After dinner, he left his parents to their usual bickering and wandered through the rooms of the small house, stopping at his father’s easel. It had not been used in months; the paints were dry and cracked.
“An artist is always working,” Bernard remembered his father telling him, and a chill prickled his spine. Am I misinterpreting the signs, he wondered, or does my father truly have the illness?
But he soon forgot about his father, for Kedrin, the council, and the entire city became caught up in the planning, building, and creation of The Scrying Eye.
The town had become a city, and the city now had its project. Everyone in the city was involved – from the builders who constructed the giant building that would house the Eye, to the drafters and designers, to the mages of arcane arts who gave the Eye its power, and even the graduates of the cooking academy, who supplied the builders and drafters and designers and mages with food and drink.
Bernard’s task was to document the progress of the Eye. He sketched as the builders laid down the foundations, the mages scratched symbols and runes in the Eye’s enormous circle of glass, the city alchemist poured the dyes that swirled and ran across the surface of the Eye, and finally a hundred men and women used ropes and pulleys to lift the Eye into place.

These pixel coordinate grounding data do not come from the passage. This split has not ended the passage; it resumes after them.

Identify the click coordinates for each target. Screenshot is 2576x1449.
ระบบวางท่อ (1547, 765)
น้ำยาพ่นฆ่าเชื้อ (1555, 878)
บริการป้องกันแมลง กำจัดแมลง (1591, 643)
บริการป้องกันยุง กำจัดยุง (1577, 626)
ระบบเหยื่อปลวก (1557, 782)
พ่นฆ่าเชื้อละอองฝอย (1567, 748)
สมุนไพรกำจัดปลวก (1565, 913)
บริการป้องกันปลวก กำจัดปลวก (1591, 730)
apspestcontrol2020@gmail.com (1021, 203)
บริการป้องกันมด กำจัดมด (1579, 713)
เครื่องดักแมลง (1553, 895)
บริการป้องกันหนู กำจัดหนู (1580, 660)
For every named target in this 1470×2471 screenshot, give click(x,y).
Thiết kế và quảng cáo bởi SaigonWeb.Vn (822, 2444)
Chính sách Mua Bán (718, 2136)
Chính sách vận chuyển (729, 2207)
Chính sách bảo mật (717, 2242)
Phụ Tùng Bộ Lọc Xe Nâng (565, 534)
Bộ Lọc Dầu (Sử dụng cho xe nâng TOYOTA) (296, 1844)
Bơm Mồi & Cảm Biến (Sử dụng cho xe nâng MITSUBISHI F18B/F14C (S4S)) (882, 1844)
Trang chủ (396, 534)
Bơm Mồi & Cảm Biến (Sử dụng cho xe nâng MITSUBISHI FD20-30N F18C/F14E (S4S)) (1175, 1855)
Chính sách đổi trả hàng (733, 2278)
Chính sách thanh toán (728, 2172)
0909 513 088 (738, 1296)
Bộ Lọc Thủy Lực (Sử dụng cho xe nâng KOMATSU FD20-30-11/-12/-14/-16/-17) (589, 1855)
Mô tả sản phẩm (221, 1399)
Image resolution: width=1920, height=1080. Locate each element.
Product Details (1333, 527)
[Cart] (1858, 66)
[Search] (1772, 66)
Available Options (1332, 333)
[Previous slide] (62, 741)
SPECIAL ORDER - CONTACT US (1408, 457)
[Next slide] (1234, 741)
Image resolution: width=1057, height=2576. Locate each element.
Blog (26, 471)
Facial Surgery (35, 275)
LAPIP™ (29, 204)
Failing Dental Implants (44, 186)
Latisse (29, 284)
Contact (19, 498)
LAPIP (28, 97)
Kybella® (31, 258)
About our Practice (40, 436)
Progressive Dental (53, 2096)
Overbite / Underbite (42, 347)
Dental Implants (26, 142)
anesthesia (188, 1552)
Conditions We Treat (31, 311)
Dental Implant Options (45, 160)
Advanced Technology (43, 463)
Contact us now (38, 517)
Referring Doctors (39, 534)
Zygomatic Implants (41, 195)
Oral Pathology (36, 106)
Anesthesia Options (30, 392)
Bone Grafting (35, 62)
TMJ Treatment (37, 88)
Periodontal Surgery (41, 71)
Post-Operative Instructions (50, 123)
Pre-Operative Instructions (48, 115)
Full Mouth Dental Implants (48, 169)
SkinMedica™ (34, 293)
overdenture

The Eye did nothing, and would do nothing, until it was told what to do. One of the mages explained it to Bernard thusly: “If I ask you to cook me a pie, and you have never done so before, you would not be able to cook one. But if I give you a list of steps, very clear and very simple, then you would be able to follow those steps, one at a time in order, and bake a pie. The Eye is similar: It is powerful and can do much, but we must tell it exactly what to do.”
The mages and alchemists could not tell the Eye what to do; there were few in the entire world that had the skill of, as Bernard thought of it, “recipe writing.”
A young man from several towns over was the only person nearby known for his skill at writing such instructions, and the city council spared no expense at sending a messenger with the promise of a great deal of gold. “Some say that they’re going to offer that man more gold than it took to build the Eye,” Kedrin said darkly one night, tamping the contents of his pipe. He’d taken to smoking an aromatic mixture at night, which Bernard thought made him look even older. “But it is only a rumor.”
“I would have thought that the council would have arranged for such an artisan before the Eye was built,” Bernard said as he cleared the dinner dishes in the kitchen. The smell of pipe tobacco – of Kedrin – wafted into the kitchen.